Le bleu est une couleur chaude de Julie Maroh
La vie d’Adèle, d’Abdellatif Kechiche, Palme d’or au Festival de Cannes 2013. L’érotisme sans complaisance, le rapprochement des corps sans équivoque, l’instinct du désir, l’âme en suspens. Toutes ces caractéristiques sont illustrées de façon aussi magistrale qu’étonnante. Et les deux actrices, Adèle Exarchopoulos et Léa Seydoux, triomphent par leur intériorité, candide, désespérée, en marge d’une société réductrice. Adaptation d’une émouvante sincérité.
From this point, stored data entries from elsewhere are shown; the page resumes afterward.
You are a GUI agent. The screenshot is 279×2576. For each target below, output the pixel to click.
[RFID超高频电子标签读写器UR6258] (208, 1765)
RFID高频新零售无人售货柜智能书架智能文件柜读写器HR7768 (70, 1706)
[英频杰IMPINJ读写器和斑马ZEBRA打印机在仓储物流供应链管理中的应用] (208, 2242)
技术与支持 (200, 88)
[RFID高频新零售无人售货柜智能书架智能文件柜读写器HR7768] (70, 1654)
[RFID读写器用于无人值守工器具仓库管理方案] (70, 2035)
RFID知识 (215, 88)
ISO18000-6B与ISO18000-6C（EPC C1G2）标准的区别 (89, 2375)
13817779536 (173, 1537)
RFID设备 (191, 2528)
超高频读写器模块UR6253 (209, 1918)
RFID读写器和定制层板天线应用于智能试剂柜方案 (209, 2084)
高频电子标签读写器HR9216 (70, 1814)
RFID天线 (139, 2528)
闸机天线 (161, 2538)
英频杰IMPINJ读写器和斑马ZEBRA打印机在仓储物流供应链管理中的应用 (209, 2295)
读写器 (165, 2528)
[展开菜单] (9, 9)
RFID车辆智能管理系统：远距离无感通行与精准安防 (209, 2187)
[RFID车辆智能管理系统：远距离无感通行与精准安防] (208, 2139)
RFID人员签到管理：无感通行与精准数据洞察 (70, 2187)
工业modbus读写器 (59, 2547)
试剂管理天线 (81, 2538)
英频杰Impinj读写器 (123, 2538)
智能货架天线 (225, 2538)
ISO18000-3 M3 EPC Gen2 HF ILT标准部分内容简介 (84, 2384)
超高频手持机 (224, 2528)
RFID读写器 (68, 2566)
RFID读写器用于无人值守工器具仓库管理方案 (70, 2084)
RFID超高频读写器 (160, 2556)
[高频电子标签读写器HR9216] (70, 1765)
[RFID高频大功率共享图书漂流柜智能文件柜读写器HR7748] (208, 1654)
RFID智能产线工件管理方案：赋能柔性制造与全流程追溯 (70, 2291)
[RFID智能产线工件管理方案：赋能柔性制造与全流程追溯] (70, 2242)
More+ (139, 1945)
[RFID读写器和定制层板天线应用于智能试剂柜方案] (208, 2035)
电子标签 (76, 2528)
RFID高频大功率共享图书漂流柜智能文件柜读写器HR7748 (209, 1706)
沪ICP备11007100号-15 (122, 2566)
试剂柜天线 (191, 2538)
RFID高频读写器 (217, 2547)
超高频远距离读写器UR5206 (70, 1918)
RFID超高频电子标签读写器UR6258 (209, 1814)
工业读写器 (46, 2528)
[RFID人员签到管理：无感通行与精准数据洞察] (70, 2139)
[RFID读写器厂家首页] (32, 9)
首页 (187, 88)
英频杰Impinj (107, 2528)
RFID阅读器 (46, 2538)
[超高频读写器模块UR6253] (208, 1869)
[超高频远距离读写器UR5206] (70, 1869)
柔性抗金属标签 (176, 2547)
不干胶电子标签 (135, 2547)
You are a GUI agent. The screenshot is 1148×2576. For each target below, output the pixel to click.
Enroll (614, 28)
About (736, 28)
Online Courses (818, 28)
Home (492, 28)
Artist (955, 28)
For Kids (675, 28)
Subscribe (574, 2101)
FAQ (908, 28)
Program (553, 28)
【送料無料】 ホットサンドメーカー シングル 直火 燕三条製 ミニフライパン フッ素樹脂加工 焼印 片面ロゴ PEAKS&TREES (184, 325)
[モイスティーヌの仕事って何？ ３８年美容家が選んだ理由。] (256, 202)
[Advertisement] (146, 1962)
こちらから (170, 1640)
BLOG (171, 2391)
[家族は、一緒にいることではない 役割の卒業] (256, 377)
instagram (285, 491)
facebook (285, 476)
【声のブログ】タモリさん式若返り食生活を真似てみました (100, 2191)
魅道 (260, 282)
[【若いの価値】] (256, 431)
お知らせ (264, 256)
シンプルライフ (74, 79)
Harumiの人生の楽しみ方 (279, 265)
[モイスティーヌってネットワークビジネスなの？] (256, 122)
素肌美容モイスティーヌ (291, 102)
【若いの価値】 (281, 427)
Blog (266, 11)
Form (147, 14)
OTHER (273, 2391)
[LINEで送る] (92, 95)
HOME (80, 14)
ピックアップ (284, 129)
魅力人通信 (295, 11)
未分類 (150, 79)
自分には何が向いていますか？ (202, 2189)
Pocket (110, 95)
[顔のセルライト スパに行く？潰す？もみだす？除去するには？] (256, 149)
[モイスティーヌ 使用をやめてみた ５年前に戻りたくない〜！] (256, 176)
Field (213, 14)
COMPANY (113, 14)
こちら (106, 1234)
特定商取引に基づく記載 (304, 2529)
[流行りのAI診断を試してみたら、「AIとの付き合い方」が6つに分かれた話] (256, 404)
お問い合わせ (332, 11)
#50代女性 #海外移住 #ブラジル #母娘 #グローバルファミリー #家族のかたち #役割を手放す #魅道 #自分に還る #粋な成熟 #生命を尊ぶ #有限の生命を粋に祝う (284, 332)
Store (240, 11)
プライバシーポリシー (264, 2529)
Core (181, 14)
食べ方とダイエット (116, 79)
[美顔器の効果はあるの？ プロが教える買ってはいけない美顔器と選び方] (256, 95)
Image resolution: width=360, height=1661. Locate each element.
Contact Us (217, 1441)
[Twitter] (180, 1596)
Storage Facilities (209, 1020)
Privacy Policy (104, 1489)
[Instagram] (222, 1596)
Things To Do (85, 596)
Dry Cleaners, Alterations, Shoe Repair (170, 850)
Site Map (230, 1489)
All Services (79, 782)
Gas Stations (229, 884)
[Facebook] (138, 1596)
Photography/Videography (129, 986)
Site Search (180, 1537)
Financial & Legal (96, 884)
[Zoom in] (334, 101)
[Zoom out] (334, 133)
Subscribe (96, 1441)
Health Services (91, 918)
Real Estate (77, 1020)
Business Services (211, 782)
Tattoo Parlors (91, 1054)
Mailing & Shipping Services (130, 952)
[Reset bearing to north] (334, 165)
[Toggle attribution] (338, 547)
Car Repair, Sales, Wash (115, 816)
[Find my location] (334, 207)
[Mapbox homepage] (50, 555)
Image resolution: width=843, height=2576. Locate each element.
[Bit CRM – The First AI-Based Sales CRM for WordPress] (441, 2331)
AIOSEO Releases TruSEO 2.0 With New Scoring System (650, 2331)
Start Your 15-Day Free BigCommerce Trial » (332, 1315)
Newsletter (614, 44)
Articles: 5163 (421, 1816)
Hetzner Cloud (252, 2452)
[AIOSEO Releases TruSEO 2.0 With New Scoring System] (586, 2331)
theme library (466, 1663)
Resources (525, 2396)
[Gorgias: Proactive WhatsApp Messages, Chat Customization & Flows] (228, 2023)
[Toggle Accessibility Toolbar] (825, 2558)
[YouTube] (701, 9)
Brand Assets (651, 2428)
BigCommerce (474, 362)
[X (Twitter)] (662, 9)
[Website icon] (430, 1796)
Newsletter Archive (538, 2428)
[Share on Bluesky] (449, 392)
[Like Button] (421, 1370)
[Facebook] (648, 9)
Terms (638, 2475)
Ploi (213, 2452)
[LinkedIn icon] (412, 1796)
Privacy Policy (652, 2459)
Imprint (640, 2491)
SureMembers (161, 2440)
Les oiseaux vont mourir au Pérou de Romain Gary
L’auteur lui-même réalise le film. Peut-être trop proche de son roman, intellectuellement investi dans un média qui n’est pas normalement le sien. Mais il se plaît à manipuler les comédiens, dont une brillante Jean Seberg (autre héroïne gordardienne) qui trouve en cet auteur devenu cinéaste l’espace d’un tournage une sorte de rapport énigmatique à l’individu. En 1972, Gary tourne un second et dernier long métrage, Kill, déjà oublié.

 

Bio éclair

Après une maîtrise en études cinématographiques et un parcours en bibliothéconomie à l’Université Concordia, Élie Castiel devient critique de cinéma pour 24 Images. Puis, en 1987, il commence une collaboration avec Séquences, qui se soldera en 1999 par un poste de rédacteur en chef. Celui qui avoue avoir une préférence pour le documentaire (« ce qui n’empêche pas que certaines fictions transcendent la notion même de cinéma », ajoute-t-il) nous conseille justement de visionner un film méconnu : La bête lumineuse, un « documentaire magistral et mythique de Pierre Perrault ».